Kepala BPBD Pemkab Pamekasan Akhmad Dhofir Rosyidi mengatakan bencana angin kencang di Pamekasan itu terjadi di Kecamatan Pademawu, Pamekasan, dan Kecamatan Pademawu.
"Sebanyak 14 rumah warga dilaporkan rusak akibat bencana tersebut. Oleh karena itu, hari ini kami menerjunkan tim untuk membantu perbaikan dan mengevakuasi pohon-pohon tumbang akibat kejadian itu," katanya.
Kepala BPBD menjelaskan bencana angin kencang yang disertai hujan deras yang terjadi, Kamis (8/1) itu juga merobohkan sejumlah pepohonan, dan memutus jaringan listrik.
Di Kecamatan Pademawu, bencana terjadi di dua desa, yakni Desa Murtajih dan Desa Sumedangan, sedangkan di Kecamatan Galis terjadi di Desa Polagan dan di Kecamatan Pamekasan terjadi di Kelurahan Gladak Anyar dan Desa Jalmak.
Selain merusak 14 bangunan berupa rumah dan toko, angin kencang yang melanda Pamekasan ini juga merobohkan pepohonan.
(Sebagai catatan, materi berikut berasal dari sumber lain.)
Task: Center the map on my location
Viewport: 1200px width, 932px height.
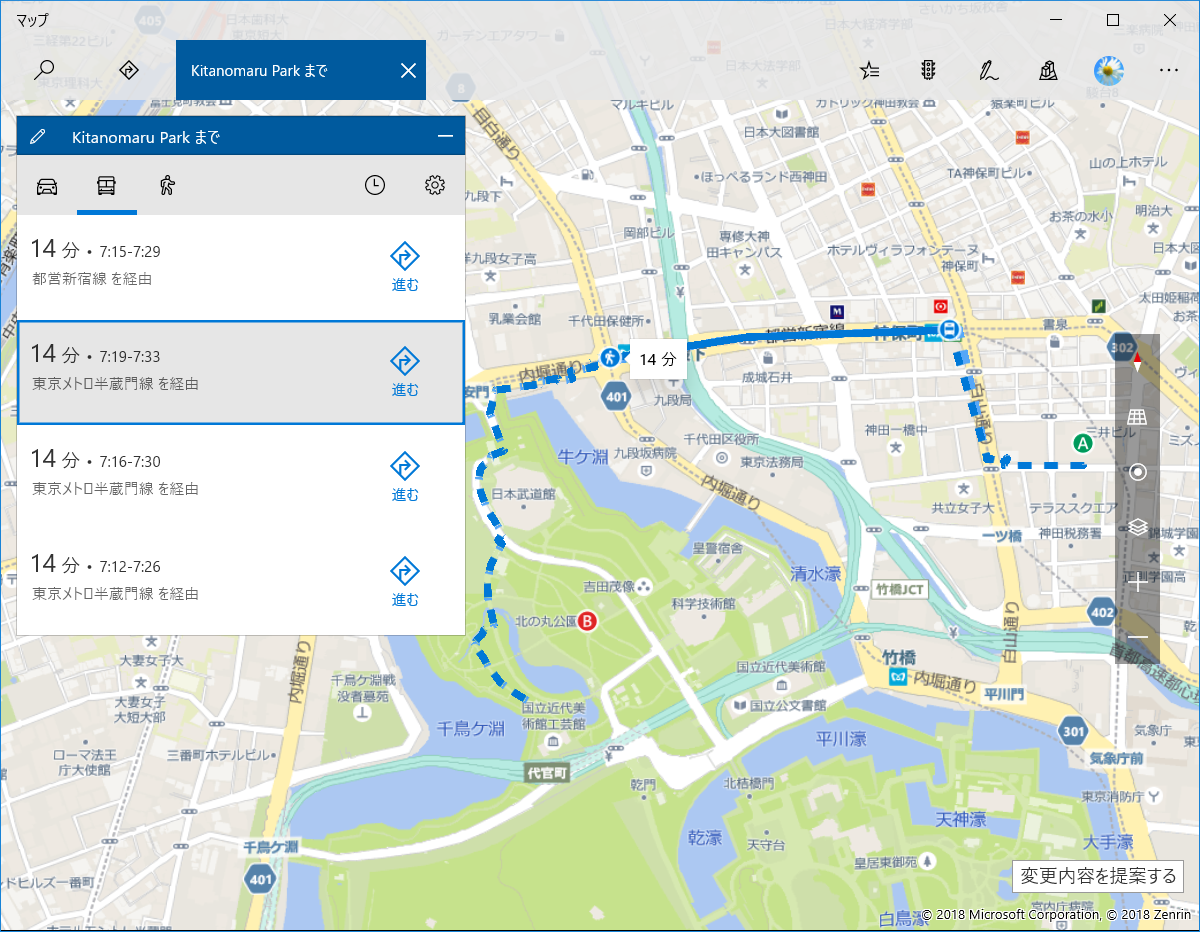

"Ada tiga pohon besar yang terpaksa dievakuasi, karena menutup akses jalan dan salah satunya menimpa tempat usaha warga," katanya.
Kepala BPBD Pemkab Pamekasan Akhmad Dhofir Rosyidi lebih lanjut mengimbau agar masyarakat meningkatkan kewaspadaan, karena berdasarkan prakiraan Badan Meteorologi, Klimatologi dan Geofisika (BMKG) cuaca ekstrem masih berpotensi terjadi di Pamekasan dan Jawa Timur pada umumnya hingga beberapa hari ke depan.
"Kami juga meminta tim untuk menyampaikan sosialisasi secara langsung kepada masyarakat terkait hal ini, terutama di daerah yang memang rawan terjadi bencana alam di Pamekasan," katanya.
Menurut data BPBD, selain angin kencang, jenis bencana alam yang juga sering terjadi di wilayah ini, antara lain banjir dan tanah longsor.
Banjir sering terjadi di wilayah kota akibat luapan sungai, sedangkan tanah longsor sering terjadi di wilayah utara Pamekasan seperti di Kecamatan Pakong, Pasean dan Kecamatan Waru.